→ **WHAT YOU SHOULD DO**:
The answer should match the records character for character.

→ **SOURCE MATERIAL**:
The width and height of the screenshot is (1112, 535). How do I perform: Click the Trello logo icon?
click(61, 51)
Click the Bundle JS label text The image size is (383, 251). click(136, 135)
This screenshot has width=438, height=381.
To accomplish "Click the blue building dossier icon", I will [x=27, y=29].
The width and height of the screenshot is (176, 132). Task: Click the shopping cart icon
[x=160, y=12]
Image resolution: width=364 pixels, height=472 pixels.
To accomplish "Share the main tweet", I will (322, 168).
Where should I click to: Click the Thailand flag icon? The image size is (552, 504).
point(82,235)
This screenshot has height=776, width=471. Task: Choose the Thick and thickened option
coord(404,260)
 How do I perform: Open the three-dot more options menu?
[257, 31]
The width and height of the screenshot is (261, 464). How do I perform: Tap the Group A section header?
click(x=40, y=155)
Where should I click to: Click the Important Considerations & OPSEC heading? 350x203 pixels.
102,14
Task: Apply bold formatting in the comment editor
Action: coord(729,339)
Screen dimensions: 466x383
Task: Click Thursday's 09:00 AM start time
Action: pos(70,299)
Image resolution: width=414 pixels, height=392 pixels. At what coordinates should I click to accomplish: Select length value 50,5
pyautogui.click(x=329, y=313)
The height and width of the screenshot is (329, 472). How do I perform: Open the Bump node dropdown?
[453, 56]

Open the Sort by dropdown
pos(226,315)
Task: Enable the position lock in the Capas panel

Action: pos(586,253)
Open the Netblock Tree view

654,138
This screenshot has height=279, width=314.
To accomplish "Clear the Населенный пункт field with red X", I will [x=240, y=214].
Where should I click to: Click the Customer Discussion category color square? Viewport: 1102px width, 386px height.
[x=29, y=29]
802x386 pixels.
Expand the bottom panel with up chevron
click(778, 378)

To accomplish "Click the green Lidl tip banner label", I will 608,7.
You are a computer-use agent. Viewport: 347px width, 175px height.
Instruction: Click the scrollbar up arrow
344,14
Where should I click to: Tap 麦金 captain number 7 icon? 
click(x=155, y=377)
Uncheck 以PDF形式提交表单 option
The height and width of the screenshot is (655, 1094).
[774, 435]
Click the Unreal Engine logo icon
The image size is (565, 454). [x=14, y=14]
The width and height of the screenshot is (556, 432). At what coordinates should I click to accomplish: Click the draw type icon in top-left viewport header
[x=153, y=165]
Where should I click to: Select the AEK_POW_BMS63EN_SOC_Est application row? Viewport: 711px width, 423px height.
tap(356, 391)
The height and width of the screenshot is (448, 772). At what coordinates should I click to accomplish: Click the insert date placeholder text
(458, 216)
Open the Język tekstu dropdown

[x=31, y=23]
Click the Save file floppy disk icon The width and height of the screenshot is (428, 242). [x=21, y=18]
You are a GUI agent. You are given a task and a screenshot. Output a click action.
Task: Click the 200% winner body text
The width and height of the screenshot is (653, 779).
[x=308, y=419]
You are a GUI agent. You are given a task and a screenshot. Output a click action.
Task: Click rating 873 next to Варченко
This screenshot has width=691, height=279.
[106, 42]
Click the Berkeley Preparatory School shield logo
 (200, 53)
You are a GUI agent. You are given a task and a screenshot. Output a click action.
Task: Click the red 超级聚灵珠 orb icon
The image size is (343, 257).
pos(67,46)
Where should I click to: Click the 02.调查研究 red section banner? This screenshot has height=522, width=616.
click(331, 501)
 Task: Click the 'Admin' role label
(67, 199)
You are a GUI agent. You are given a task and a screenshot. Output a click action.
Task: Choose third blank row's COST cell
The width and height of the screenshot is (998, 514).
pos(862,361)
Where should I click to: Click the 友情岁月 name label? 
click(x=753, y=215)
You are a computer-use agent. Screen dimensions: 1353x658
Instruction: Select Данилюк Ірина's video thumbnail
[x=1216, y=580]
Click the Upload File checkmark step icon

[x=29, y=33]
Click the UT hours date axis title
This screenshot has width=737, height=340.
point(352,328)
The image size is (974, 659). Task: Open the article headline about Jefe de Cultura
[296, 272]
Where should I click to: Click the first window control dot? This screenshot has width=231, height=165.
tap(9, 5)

→ **RESULT**:
The width and height of the screenshot is (1112, 535). How do I perform: Click the Trello logo icon?
click(61, 51)
Click the Bundle JS label text The image size is (383, 251). click(136, 135)
This screenshot has width=438, height=381.
To accomplish "Click the blue building dossier icon", I will [x=27, y=29].
The width and height of the screenshot is (176, 132). Task: Click the shopping cart icon
[x=160, y=12]
Image resolution: width=364 pixels, height=472 pixels.
To accomplish "Share the main tweet", I will (322, 168).
Where should I click to: Click the Thailand flag icon? The image size is (552, 504).
point(82,235)
This screenshot has height=776, width=471. Task: Choose the Thick and thickened option
coord(404,260)
 How do I perform: Open the three-dot more options menu?
[257, 31]
The width and height of the screenshot is (261, 464). How do I perform: Tap the Group A section header?
click(x=40, y=155)
Where should I click to: Click the Important Considerations & OPSEC heading? 350x203 pixels.
102,14
Task: Apply bold formatting in the comment editor
Action: coord(729,339)
Screen dimensions: 466x383
Task: Click Thursday's 09:00 AM start time
Action: pos(70,299)
Image resolution: width=414 pixels, height=392 pixels. At what coordinates should I click to accomplish: Select length value 50,5
pyautogui.click(x=329, y=313)
The height and width of the screenshot is (329, 472). How do I perform: Open the Bump node dropdown?
[453, 56]

Open the Sort by dropdown
pos(226,315)
Task: Enable the position lock in the Capas panel

Action: pos(586,253)
Open the Netblock Tree view

654,138
This screenshot has height=279, width=314.
To accomplish "Clear the Населенный пункт field with red X", I will [x=240, y=214].
Where should I click to: Click the Customer Discussion category color square? Viewport: 1102px width, 386px height.
[x=29, y=29]
802x386 pixels.
Expand the bottom panel with up chevron
click(778, 378)

To accomplish "Click the green Lidl tip banner label", I will 608,7.
You are a computer-use agent. Viewport: 347px width, 175px height.
Instruction: Click the scrollbar up arrow
344,14
Where should I click to: Tap 麦金 captain number 7 icon? 
click(x=155, y=377)
Uncheck 以PDF形式提交表单 option
The height and width of the screenshot is (655, 1094).
[774, 435]
Click the Unreal Engine logo icon
The image size is (565, 454). [x=14, y=14]
The width and height of the screenshot is (556, 432). At what coordinates should I click to accomplish: Click the draw type icon in top-left viewport header
[x=153, y=165]
Where should I click to: Select the AEK_POW_BMS63EN_SOC_Est application row? Viewport: 711px width, 423px height.
tap(356, 391)
The height and width of the screenshot is (448, 772). At what coordinates should I click to accomplish: Click the insert date placeholder text
(458, 216)
Open the Język tekstu dropdown

[x=31, y=23]
Click the Save file floppy disk icon The width and height of the screenshot is (428, 242). [x=21, y=18]
You are a GUI agent. You are given a task and a screenshot. Output a click action.
Task: Click the 200% winner body text
The width and height of the screenshot is (653, 779).
[x=308, y=419]
You are a GUI agent. You are given a task and a screenshot. Output a click action.
Task: Click rating 873 next to Варченко
This screenshot has width=691, height=279.
[106, 42]
Click the Berkeley Preparatory School shield logo
 (200, 53)
You are a GUI agent. You are given a task and a screenshot. Output a click action.
Task: Click the red 超级聚灵珠 orb icon
The image size is (343, 257).
pos(67,46)
Where should I click to: Click the 02.调查研究 red section banner? This screenshot has height=522, width=616.
click(331, 501)
 Task: Click the 'Admin' role label
(67, 199)
You are a GUI agent. You are given a task and a screenshot. Output a click action.
Task: Choose third blank row's COST cell
The width and height of the screenshot is (998, 514).
pos(862,361)
Where should I click to: Click the 友情岁月 name label? 
click(x=753, y=215)
You are a computer-use agent. Screen dimensions: 1353x658
Instruction: Select Данилюк Ірина's video thumbnail
[x=1216, y=580]
Click the Upload File checkmark step icon

[x=29, y=33]
Click the UT hours date axis title
This screenshot has width=737, height=340.
point(352,328)
The image size is (974, 659). Task: Open the article headline about Jefe de Cultura
[296, 272]
Where should I click to: Click the first window control dot? This screenshot has width=231, height=165.
tap(9, 5)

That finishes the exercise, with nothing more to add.